=== Begin Enclosure ===

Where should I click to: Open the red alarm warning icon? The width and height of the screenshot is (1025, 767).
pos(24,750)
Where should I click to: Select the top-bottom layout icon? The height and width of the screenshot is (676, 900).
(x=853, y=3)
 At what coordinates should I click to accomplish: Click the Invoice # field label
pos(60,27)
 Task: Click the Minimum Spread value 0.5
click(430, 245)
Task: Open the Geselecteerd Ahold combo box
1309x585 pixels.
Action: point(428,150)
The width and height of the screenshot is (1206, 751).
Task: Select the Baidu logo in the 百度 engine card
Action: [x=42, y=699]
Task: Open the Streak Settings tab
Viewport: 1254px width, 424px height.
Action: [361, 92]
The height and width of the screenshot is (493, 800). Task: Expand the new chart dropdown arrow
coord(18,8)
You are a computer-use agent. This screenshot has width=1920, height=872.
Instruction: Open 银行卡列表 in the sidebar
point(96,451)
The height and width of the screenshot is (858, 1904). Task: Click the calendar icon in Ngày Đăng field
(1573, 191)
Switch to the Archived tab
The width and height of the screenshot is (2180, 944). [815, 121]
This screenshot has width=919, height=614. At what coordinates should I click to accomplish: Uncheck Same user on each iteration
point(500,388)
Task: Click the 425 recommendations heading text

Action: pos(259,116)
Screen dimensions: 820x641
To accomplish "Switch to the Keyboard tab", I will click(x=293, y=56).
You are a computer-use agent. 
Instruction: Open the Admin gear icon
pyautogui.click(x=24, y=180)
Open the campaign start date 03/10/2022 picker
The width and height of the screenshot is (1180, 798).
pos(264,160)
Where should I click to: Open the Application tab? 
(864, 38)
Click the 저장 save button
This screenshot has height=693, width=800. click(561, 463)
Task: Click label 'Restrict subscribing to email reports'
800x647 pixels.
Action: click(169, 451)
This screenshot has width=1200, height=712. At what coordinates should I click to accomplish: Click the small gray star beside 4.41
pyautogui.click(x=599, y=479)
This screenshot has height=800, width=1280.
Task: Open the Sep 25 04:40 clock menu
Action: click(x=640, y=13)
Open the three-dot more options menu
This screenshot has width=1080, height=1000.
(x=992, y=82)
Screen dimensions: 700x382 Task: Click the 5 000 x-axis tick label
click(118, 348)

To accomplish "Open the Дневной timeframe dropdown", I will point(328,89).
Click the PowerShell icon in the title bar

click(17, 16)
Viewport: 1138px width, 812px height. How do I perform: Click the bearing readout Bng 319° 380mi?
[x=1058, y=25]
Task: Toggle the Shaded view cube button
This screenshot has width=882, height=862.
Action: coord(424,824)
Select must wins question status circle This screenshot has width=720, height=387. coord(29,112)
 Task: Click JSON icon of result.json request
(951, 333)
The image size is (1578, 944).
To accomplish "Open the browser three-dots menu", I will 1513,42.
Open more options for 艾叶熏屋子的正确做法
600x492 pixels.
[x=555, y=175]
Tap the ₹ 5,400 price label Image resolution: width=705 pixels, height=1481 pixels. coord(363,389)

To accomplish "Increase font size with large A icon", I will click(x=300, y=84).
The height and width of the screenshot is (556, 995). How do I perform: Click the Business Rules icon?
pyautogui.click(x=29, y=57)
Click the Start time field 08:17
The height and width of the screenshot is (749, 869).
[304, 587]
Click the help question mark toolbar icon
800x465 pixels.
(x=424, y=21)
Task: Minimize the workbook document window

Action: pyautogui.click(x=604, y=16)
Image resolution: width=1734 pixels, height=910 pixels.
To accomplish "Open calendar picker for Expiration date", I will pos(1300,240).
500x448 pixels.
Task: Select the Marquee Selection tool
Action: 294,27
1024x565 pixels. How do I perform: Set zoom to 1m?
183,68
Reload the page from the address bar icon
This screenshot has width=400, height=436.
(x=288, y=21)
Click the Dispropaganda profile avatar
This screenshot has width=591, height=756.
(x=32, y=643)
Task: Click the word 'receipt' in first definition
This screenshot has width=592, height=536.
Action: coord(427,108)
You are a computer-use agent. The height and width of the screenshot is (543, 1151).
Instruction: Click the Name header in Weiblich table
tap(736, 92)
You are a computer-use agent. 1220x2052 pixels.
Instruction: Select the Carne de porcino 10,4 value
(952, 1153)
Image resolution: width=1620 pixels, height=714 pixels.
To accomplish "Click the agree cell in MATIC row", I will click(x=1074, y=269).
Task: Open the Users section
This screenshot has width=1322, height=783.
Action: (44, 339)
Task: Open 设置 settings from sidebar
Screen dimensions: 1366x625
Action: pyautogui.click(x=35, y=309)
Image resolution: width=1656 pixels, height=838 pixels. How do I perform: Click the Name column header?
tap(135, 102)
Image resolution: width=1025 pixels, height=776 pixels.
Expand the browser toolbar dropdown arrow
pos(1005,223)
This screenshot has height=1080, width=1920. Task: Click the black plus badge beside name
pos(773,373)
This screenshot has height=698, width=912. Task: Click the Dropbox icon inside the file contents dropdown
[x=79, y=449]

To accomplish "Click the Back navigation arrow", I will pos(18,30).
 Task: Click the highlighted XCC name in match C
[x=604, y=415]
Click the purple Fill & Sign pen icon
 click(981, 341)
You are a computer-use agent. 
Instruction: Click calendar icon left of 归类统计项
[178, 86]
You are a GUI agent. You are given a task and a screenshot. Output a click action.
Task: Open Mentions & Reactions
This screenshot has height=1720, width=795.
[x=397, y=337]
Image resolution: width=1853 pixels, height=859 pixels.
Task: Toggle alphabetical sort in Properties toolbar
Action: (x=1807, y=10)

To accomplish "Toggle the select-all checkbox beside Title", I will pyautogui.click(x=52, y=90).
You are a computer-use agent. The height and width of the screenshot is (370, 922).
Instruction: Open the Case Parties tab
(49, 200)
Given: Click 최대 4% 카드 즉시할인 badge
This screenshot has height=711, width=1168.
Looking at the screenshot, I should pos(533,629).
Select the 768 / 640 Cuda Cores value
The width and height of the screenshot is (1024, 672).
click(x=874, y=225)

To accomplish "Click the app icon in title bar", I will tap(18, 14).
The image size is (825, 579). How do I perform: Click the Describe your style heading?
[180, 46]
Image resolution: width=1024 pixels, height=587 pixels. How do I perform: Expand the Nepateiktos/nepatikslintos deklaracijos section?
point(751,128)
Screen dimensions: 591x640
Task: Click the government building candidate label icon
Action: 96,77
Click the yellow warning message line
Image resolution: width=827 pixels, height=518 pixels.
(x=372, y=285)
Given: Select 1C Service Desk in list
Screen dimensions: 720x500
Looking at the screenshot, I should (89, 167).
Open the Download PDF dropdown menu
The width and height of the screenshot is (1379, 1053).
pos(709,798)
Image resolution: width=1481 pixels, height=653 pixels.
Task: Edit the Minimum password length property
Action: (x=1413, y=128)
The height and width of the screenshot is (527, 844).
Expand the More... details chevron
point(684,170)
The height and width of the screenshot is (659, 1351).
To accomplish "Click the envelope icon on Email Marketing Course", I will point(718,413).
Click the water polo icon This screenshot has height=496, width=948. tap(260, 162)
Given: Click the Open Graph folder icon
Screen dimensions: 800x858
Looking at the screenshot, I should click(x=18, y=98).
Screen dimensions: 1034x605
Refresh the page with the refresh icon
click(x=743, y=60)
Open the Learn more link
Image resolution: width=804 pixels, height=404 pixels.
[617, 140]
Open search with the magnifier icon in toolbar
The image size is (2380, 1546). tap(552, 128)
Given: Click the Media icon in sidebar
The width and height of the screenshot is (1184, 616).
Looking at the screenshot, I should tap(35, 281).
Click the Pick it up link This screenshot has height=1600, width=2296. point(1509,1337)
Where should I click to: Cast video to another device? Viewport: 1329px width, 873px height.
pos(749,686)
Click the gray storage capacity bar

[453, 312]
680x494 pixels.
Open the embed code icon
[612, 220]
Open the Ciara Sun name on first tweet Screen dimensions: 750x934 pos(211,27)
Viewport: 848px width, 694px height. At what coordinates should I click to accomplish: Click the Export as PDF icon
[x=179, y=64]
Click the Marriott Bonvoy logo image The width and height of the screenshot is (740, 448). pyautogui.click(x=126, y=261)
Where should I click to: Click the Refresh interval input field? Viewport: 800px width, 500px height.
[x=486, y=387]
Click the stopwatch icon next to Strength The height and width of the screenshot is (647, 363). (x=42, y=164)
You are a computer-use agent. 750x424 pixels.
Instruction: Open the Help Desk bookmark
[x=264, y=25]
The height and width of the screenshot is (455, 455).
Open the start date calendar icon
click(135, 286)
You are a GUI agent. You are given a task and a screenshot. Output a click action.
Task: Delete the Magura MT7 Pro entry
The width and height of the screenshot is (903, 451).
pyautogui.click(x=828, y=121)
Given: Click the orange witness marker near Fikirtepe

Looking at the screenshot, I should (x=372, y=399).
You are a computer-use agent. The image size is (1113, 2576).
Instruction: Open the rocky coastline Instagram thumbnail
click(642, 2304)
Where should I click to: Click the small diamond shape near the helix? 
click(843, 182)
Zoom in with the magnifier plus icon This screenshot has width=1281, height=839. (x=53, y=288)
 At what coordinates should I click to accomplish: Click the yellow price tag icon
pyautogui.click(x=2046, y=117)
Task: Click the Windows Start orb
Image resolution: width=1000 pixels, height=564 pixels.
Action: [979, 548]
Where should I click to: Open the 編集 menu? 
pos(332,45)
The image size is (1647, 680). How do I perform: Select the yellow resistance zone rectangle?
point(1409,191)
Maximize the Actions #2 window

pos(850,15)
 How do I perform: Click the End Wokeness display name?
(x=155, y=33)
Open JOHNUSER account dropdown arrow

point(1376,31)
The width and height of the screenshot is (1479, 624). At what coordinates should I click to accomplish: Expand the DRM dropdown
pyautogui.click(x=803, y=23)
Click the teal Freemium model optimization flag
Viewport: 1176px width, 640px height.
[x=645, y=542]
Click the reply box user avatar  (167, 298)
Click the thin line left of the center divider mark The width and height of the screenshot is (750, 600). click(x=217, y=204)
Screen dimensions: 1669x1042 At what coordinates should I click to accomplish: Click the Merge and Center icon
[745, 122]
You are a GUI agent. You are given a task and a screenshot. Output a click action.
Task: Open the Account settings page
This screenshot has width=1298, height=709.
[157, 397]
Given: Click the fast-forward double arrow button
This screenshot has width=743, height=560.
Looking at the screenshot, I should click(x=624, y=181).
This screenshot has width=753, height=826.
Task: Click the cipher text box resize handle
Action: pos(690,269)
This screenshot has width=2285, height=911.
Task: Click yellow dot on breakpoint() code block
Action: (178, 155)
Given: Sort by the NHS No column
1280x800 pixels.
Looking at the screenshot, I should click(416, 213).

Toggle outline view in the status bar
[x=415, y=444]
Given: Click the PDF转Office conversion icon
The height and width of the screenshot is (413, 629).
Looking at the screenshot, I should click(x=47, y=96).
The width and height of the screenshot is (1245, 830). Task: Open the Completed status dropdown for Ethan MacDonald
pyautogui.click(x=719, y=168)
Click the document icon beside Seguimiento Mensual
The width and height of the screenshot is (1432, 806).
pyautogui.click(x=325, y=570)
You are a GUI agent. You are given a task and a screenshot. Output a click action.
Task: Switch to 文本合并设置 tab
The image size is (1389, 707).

=== End Enclosure ===

*ASSIGNMENT*
Whenever a line above has the word "first" in it, copy that line.

*OUTPUT FOR THIS EXERCISE*
Task: Click the word 'receipt' in first definition
Open the Ciara Sun name on first tweet Screen dimensions: 750x934 pos(211,27)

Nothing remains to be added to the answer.